• _YOUR OBJECTIVE_:
Pull every line with "icon" from the entries below.

• _MATERIAL SUPPLIED_:
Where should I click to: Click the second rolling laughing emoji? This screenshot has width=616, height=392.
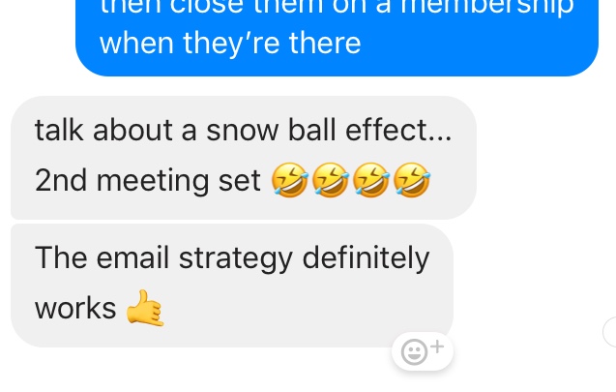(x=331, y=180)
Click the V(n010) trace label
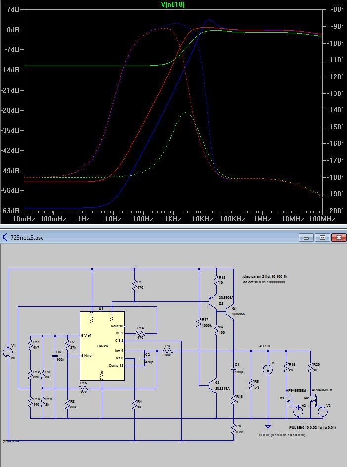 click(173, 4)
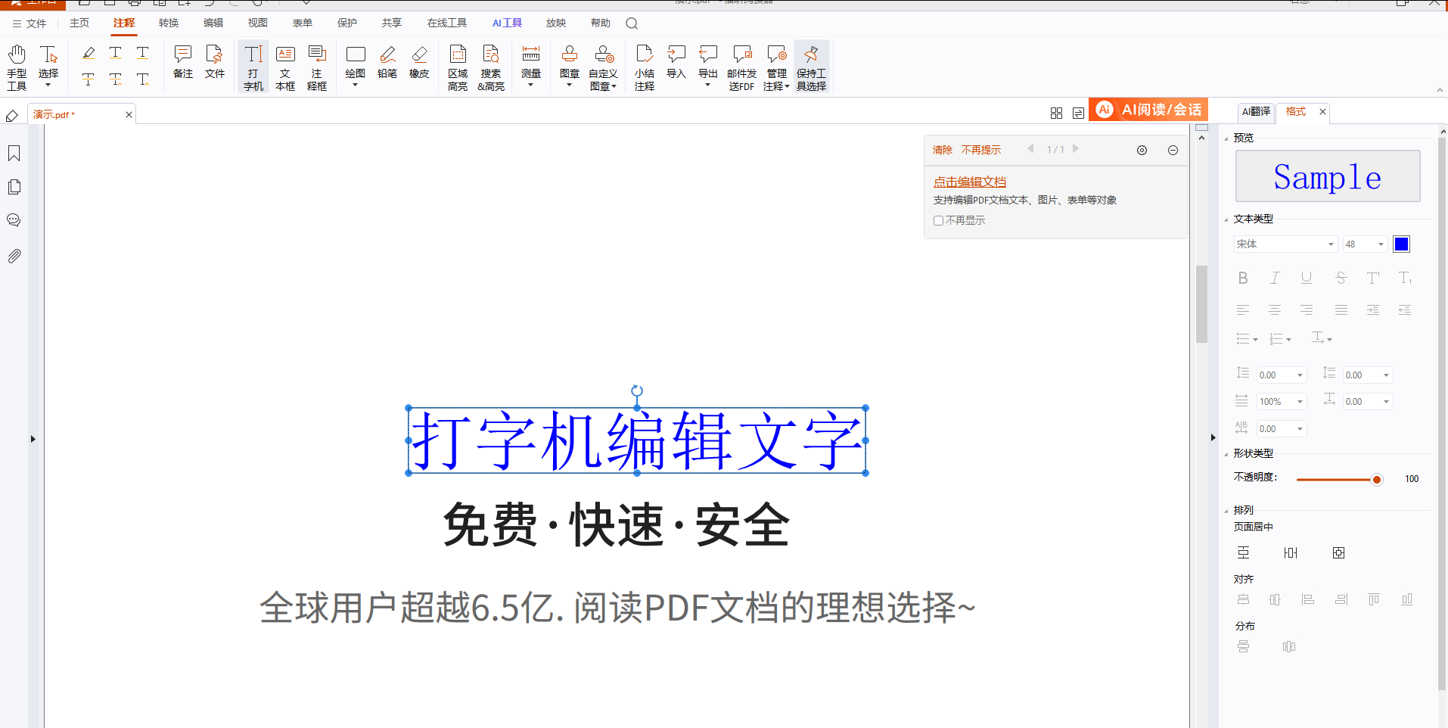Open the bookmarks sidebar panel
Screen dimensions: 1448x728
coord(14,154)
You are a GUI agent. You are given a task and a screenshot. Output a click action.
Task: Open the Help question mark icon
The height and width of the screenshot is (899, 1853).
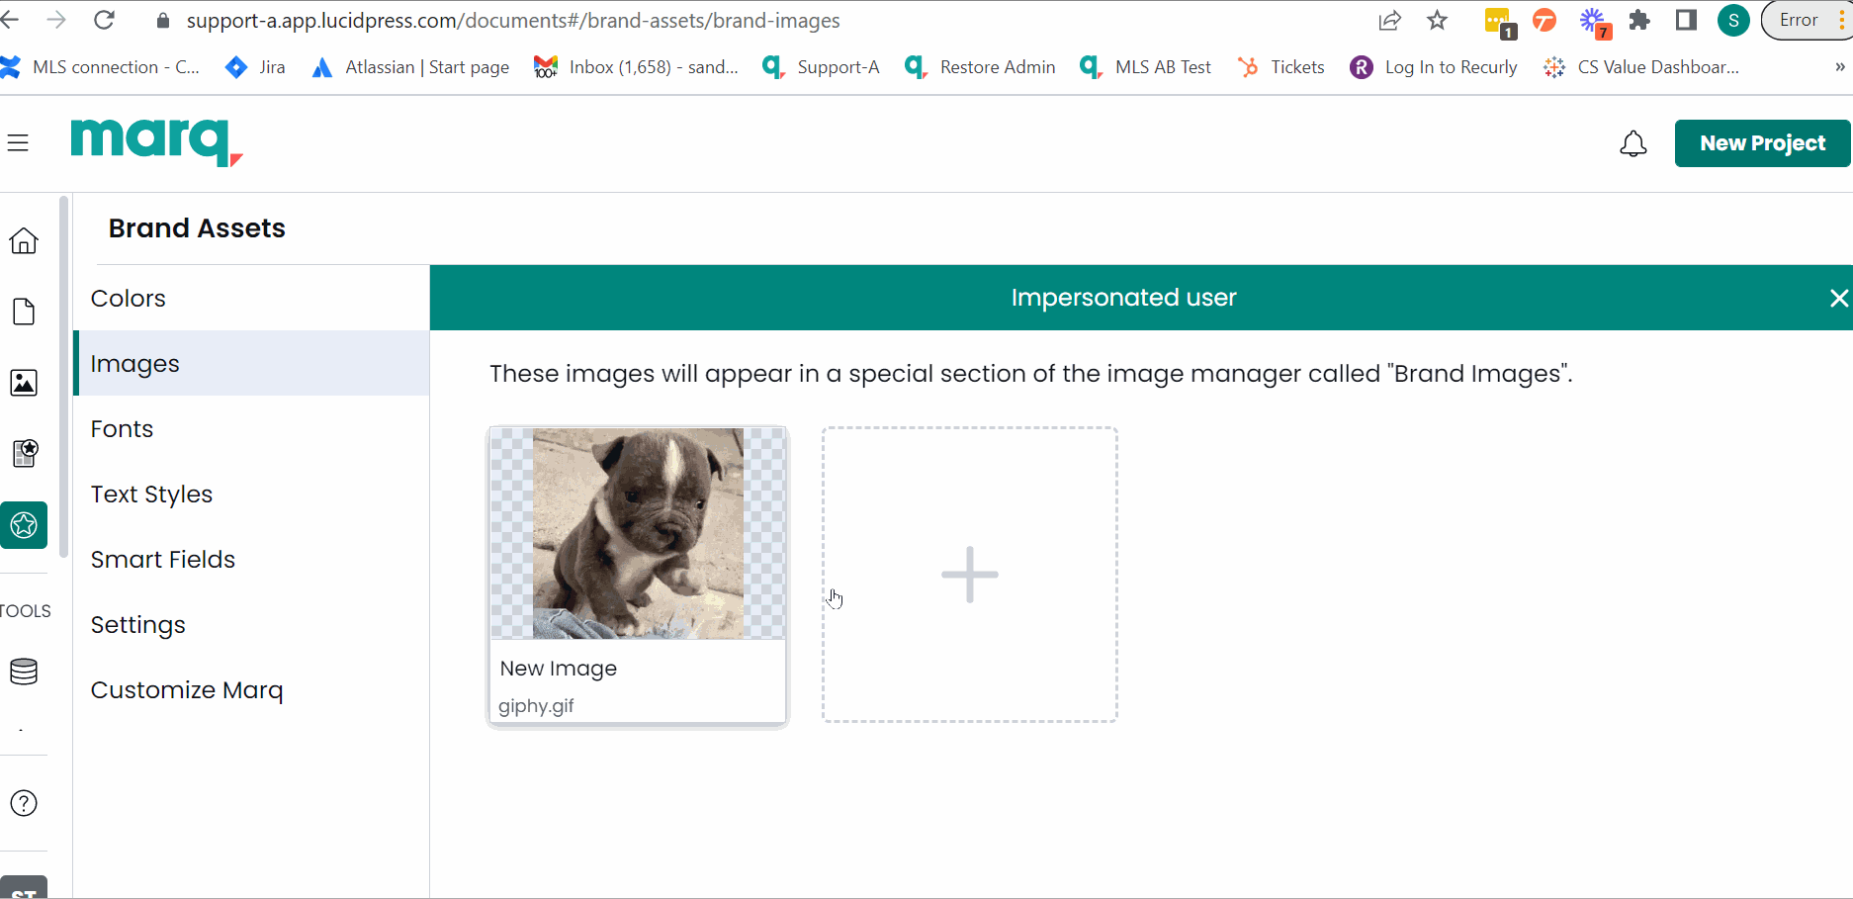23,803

...

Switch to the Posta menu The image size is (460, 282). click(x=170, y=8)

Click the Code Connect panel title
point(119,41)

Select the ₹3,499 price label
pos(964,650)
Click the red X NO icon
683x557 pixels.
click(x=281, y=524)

• _EXERCISE OUTPUT_:
Task: Open the Help question mark icon
Click the red X NO icon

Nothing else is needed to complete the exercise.